非常にユニークなプロジェクトです。概要は以下の感じ。

・通信中継器を有した直径1~2メートルくらいの風船を上げる。
・風船は高度20~30kmで気流に乗る。飛行機よりも遙かに高い成層圏近くだから気流は安定していて、気候の影響を受けない。
・気流は、気流の下部と上部では流れが逆になっている。この特性を活かして、一定の距離移動してしまったら、逆の気流に乗って、また元のポジションに戻る
・これを繰り返すことにより中継ハブとしてより安定したポジションを取れるようになる。
複数のバルーンは常に他のバルーンと一定の距離を保ち、互いに連携している。
・地上のバルーン用発信局の電波は、この複数の中継バルーンを通じて他の地上のバルーン用発信局と送受信が可能になる。
・通信エリアはバルーン中心に40km圏内程度。通信速度は3G回線と同程度。
・航行が維持できなくなったらランデブーポイントまでバルーンを誘導し、回収・再利用する。

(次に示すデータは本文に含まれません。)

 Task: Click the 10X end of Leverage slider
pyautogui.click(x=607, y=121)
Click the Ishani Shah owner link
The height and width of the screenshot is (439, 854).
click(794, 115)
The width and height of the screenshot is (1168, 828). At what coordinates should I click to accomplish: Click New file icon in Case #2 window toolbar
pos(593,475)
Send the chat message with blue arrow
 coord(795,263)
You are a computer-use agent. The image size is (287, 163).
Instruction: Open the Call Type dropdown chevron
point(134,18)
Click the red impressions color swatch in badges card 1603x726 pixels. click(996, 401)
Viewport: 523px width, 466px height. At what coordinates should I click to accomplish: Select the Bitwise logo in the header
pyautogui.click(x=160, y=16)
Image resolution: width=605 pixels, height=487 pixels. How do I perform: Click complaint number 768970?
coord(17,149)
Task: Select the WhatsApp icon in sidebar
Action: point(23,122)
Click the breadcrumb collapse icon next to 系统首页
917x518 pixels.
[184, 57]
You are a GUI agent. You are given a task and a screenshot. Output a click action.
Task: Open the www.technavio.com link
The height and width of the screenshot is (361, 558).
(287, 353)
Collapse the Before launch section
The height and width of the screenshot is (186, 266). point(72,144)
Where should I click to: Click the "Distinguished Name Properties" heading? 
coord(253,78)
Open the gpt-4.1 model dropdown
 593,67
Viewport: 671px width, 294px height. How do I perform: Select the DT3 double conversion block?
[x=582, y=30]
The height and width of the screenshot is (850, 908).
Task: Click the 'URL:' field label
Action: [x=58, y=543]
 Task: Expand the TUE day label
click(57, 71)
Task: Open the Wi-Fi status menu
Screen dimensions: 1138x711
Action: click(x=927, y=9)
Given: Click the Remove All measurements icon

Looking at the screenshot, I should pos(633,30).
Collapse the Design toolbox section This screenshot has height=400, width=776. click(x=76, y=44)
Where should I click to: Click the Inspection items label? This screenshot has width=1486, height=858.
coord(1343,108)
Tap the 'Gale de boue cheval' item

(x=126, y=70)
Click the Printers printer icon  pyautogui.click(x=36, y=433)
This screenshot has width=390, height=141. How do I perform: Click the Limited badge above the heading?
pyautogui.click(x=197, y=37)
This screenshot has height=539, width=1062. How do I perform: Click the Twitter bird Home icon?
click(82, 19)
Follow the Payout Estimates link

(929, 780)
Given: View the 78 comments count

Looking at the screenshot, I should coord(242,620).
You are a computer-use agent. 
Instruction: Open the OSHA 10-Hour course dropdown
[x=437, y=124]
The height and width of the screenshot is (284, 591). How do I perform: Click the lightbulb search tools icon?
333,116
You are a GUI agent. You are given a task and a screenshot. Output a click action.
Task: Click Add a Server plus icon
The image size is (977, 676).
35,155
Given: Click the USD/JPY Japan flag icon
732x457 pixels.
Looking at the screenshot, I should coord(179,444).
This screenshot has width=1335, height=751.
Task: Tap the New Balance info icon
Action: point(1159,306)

まだまだ、未成熟なプロジェクトですが、ネットワーク配備のコストが廉価に押さえられ、基地局や物理的なライン接続の問題も回避可能。ネットワークの拡大に大きく貢献できるのではないかと、期待を寄せています。また、大型の災害に見舞われた地域の一時的な通信設備としても利用できます。

良いプロジェクトだと思います。衛星はコストが膨大に掛かりますし、通信ラインを確保するのが不可能なエリアも沢山ありますからね。